Il mio impegno è quello di documentare e riportare oggettivamente i crimini commessi da chiunque, indipendentemente dalla loro affiliazione o provenienza. Il diritto internazionale non è favorevole a nessuna parte in particolare. Tuttavia, è evidente che Israele viola in modo significativo questo diritto, e ciò pone i palestinesi in una posizione di forza nel richiamo al rispetto delle norme internazionali. Allo stesso tempo, la delegittimazione dell’altro – come del mio mandato e della mia persona – è un modo per deviare l’attenzione e attaccare la credibilità di chi porta avanti un messaggio scomodo. Nella mia missione, faccio del mio meglio per svolgere il mio lavoro in modo imparziale e oggettivo, pur essendo consapevole delle sfide che si presentano in un contesto così complesso come la questione israelo-palestinese.

Della sua esperienza sul campo, quali sono le immagini, gli eventi che più l’hanno colpita e che porterà con sé?

La cosa che mi ha colpito di più, anche di me stessa, è il senso di profondo malessere che ho provato durante gli anni in cui ho vissuto a Gerusalemme, un’avversione fisica alla patente disuguaglianza che divide e domina parte dei suoi abitanti. In quegli anni, nelle scuole dell’UNRWA, ho avuto l’opportunità di incontrare bambini e bambine che porterò nel cuore. I loro occhi trasmettevano una profonda sete di conoscenza e speranza, mentre discutevamo dei diritti umani, della libertà e dell’uguaglianza e dei loro progetti, di diventare infermiere o dottore, ingegnere o artista. Ma poi, con un candore disarmante, mi chiedevano: “Perché noi viviamo così?
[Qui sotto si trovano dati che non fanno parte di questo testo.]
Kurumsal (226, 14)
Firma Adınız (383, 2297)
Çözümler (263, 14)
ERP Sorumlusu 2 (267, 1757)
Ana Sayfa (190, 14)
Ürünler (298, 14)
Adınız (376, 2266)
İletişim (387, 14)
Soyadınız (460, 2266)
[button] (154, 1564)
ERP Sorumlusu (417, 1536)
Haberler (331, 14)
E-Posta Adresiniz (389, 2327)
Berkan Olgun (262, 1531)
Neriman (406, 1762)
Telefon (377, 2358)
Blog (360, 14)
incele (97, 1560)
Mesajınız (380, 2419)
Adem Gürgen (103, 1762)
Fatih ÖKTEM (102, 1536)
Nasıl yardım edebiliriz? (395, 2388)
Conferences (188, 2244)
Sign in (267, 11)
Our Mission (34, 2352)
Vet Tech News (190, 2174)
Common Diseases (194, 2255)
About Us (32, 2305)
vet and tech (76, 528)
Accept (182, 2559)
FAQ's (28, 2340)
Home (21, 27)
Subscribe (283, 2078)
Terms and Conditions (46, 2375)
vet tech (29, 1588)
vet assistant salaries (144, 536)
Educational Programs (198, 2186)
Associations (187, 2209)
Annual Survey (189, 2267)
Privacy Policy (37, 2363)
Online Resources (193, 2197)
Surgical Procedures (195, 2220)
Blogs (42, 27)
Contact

Che cosa abbiamo fatto?”. Domande del genere squarciano il cuore, perché richiamano l’ingiustizia che tanti innocenti affrontano ogni giorno e i limiti ineluttabili della speranza. 

Francesca Albanese documenta, con professionalità e rigore, una condizione d’ingiustizia permanente. Di abusi, violenze, perpetrate sulla popolazione civile palestinese dalle forze d’occupazione israeliane e dai coloni in armi. Ma in Italia c’è chi vede come fumo negli occhi questa verità disvelata. Un fumo che non s’alza solo a destra.

Post scriptum Per chiedere la liberazione di Patrick Zaki si sono , giustamente, mobilitati associazioni umanitarie, parlamentari, il Comune e l’Università di Bologna. E per Khaled El Qaisi?